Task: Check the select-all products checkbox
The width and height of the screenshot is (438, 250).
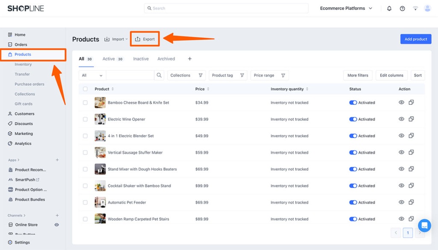Action: [x=85, y=89]
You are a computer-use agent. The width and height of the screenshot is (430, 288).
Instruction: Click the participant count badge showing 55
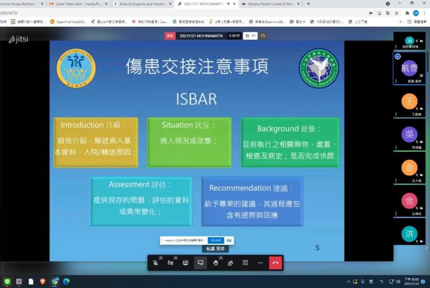click(250, 36)
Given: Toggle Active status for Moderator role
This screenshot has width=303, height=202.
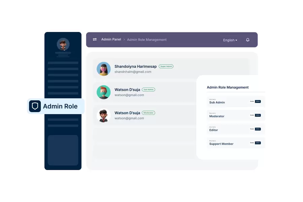Looking at the screenshot, I should tap(258, 115).
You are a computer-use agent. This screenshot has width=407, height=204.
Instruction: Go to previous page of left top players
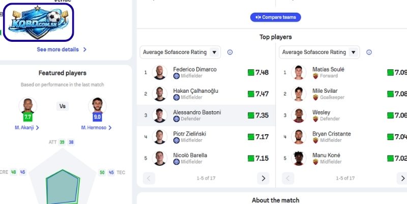point(149,178)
----------
- [Exercise objective]: Using the entries above, repeat exactly the lines from the one with "You are a computer-use agent. The" to the one with "You are a computer-use agent. This", both included, and leave the pictures behind.

- [Exercise solution]:
You are a computer-use agent. The width and height of the screenshot is (430, 288).
Instruction: Click the participant count badge showing 55
click(250, 36)
Given: Toggle Active status for Moderator role
This screenshot has width=303, height=202.
Looking at the screenshot, I should tap(258, 115).
You are a computer-use agent. This screenshot has width=407, height=204.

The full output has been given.